Songbirds are restless creatures, and scientists have learned to take advantage of that trait to study their migration. In one famous experiment, researchers place a bird in a cage equipped with sensors. When night falls, the bird jumps in the direction in which it would normally migrate, allowing researchers to determine where it would like to go. But in 2004, in a German lab at the University of Oldenburg, the classic experiment failed miserably. The European robins that the researchers were using simply wouldn't orient themselves in a single direction. "We tried to change the food the birds were getting, the light, the cages — just about anything," recalls biologist Henrik Mouritsen. "Nothing had any effect."

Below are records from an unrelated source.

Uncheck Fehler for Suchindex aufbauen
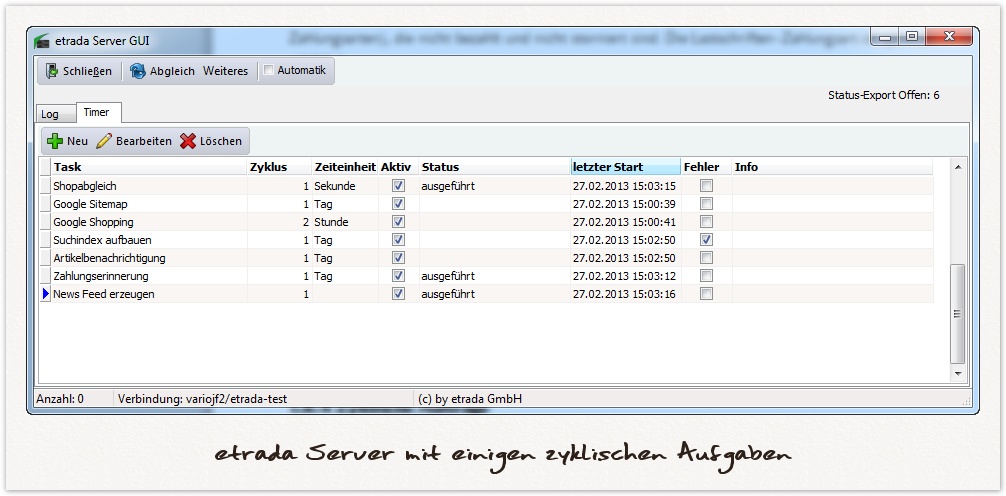Screen dimensions: 1006x496 tap(707, 240)
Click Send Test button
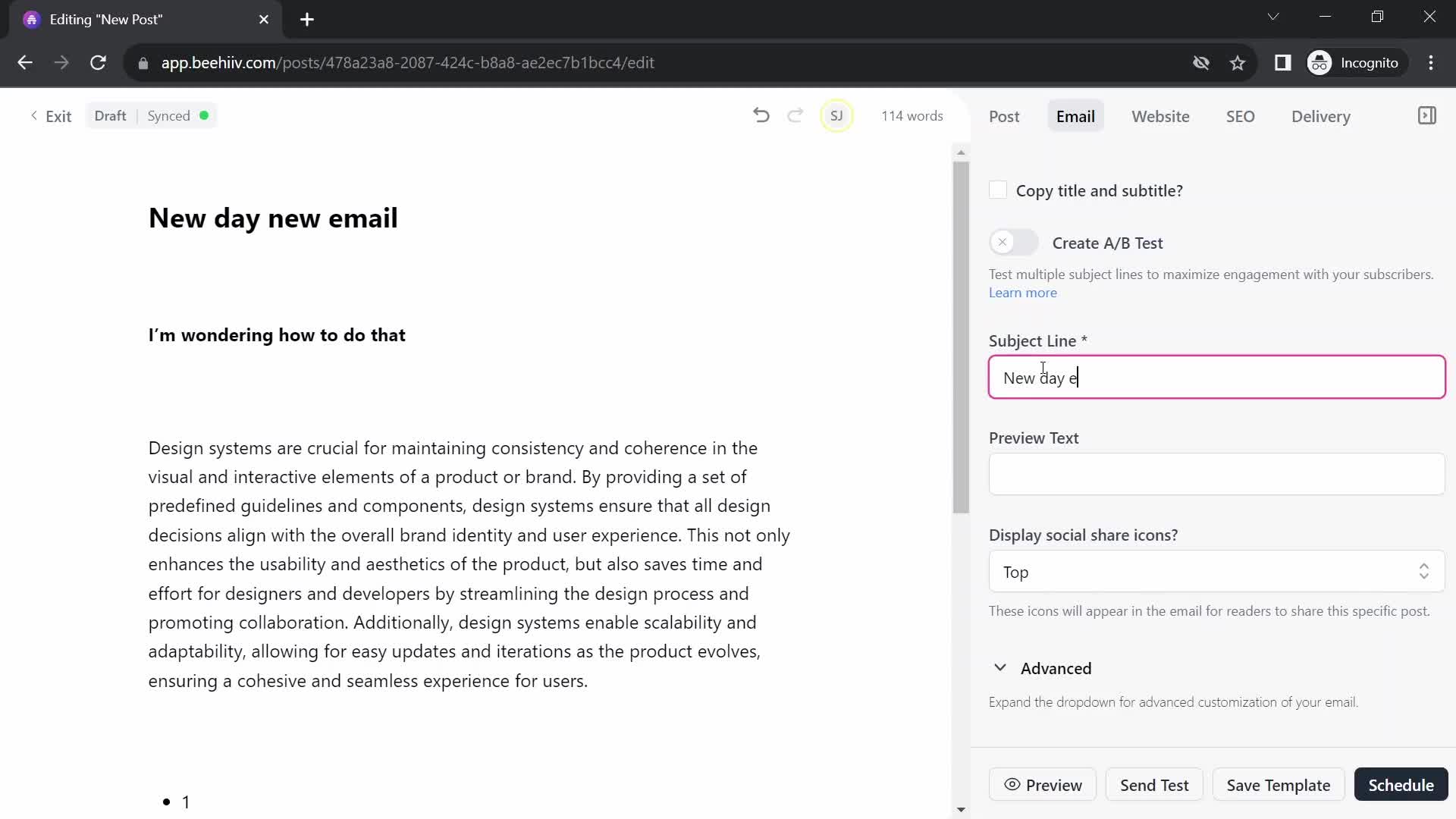This screenshot has width=1456, height=819. (1154, 785)
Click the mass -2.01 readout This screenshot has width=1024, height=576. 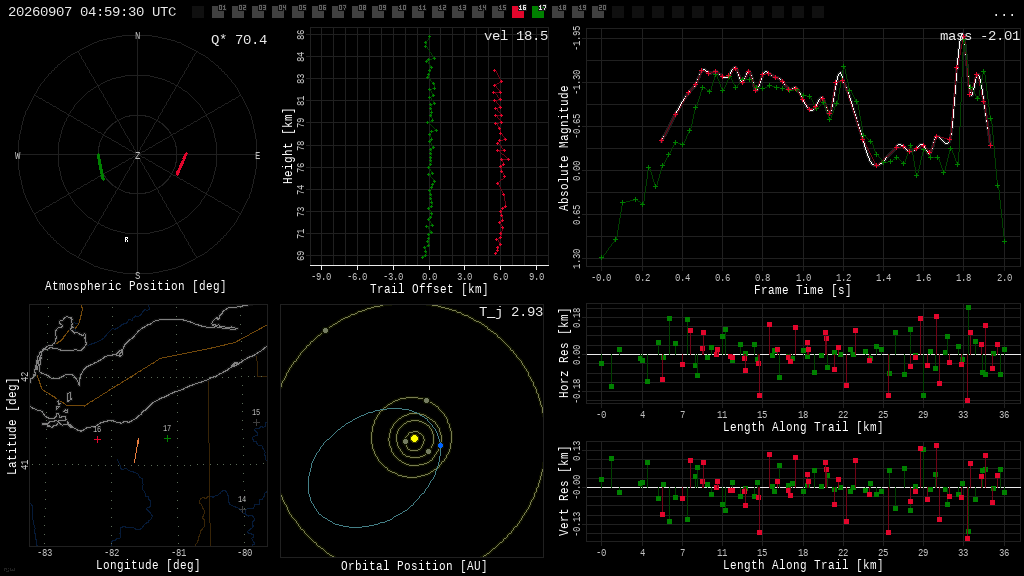(980, 36)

For the next three years, Mouritsen and his team tried to figure out why the robins weren't orienting. Nothing they tried seemed to work, until one of the scientists made a suggestion: maybe they should block the electromagnetic noise emanating from the electronics on campus, just to see. That night, the researchers covered the cages with aluminum screens and, against all odds, the birds started jumping again. This was the moment that the researchers realized what no one had ever considered: the invisible lines of force that electronics constantly emit around us were actually disrupting the orientation capabilities of small migratory songbirds.

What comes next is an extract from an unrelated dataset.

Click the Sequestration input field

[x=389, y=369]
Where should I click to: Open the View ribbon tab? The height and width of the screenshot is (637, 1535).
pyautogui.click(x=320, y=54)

Unfortunately, these experiments didn't determine which electronics are to blame. The disruption, Mouritsen says, could come from "basically anything you put into a plug." But the effect is only present in large urban or industrial areas, and around university campuses — locations in which humans tend to use a large number of electronics at once.

The researchers did figure out that the interference doesn't come from cellphone signals or power lines, however, because their frequencies are too high and too low, respectively. Instead, the frequency band that seems to be at play is the 2 kHz-5 MHz range, which "originates primarily from AM radio signals and from electronic equipment running in university buildings, businesses, and private houses," the researchers write in the study. Furthermore, Mouritsen explains, "these disturbances are so small that a conventional physicist will tell you that they can't have any effect."

That's why he thinks the problem isn't one of conventional physics, but of quantum mechanics. "Theoretical predictions suggest that [the disruption] might be an effect of electron spins." Electromagnetic noise might be affecting electron spins in a molecule named cryptochrome, Mouritsen says — the eye protein that some scientists believe plays a pivotal role in avian magnetic orientation. This could cause the molecule's chemical properties to change, and the birds to lose all sense of direction at night. But the theory, Mouritsen warns, is "unproven."

Nikita Chernetsov, a behavioral ecologist at the Russian Academy of Sciences who did not participate in the study, said in an email to The Verge that the findings are fascinating. "It raises the question of whether other functions of migratory birds are affected by this kind of noise, which has been widely believed to be harmless." For now, however, this is "probably not a big deal," he said, because a migrating bird that has entered an urban area "needs just to leave the city in any direction to regain [its migratory] ability."

This may be true, Mouritsen says, but humans should still consider limiting the level of electromagnetic noise present in cities and universities. "A lot of equipment is sending unnecessarily high levels of electromagnetic radiation, and it may be possible to reduce it." Yet, when asked if some birds might be avoiding cities as a result, Mouritsen replies that he doesn't know. "It's an interesting thought that may be true," he says. "I'm sure the birds would have been better off if one of their key compasses had never been disturbed."